Con la pubblicazione degli Epstein Files, il mondo è tornato ad interrogarsi sulla pedofilia e la pedopornografia. Numeri preoccupanti, dietro i quali si nascondono storie di minori privati della loro innocenza. I dati del fenomeno raccolti da Telefono Azzurro per la Giornata nazionale raccontano di un problema in crescita, su cui incombe anche il lato più oscuro dell’intelligenza artificiale.

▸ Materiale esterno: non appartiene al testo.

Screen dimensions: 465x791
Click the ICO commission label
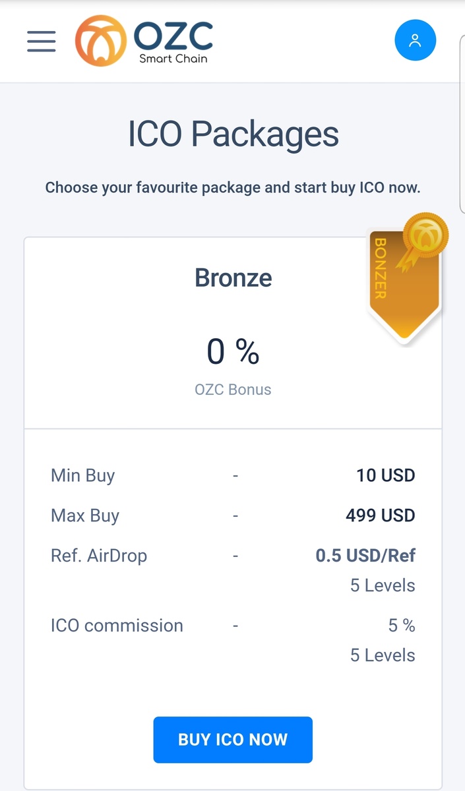(117, 626)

Quadro composito e allarmante

L’elemento che viene fuori dal dossier 2025 presentato martedì 5 maggio a Roma è che l’abuso non è solo online. I dati dei servizi di Telefono Azzurro restituiscono infatti un quadro composito e allarmante. Per quanto riguarda il 114 Emergenza Infanzia, nel 52,4% dei casi la categoria primaria è abuso sessuale, mentre la sextortion pesa per il 25,8%. L’area “Abuso e Violenza” prevale con il 56% dei casi — il rischio fisico, in presenza, non è scomparso dietro gli schermi. C’è poi la linea 1.96.96: qui la dimensione digitale è dominante (66,7% dei casi nell’area Digitale), con la sextortion come categoria più frequente (47,2%). Ma il 25,9% dei casi riguarda ancora abuso sessuale offline. Infine, il Trusted Flagger: il 77% delle segnalazioni CSAM (Child Sexual Abuse Material, materiale di abuso sessuale su minori) riguarda siti web, confermando una dimensione infrastrutturale del problema, non solo relazionale.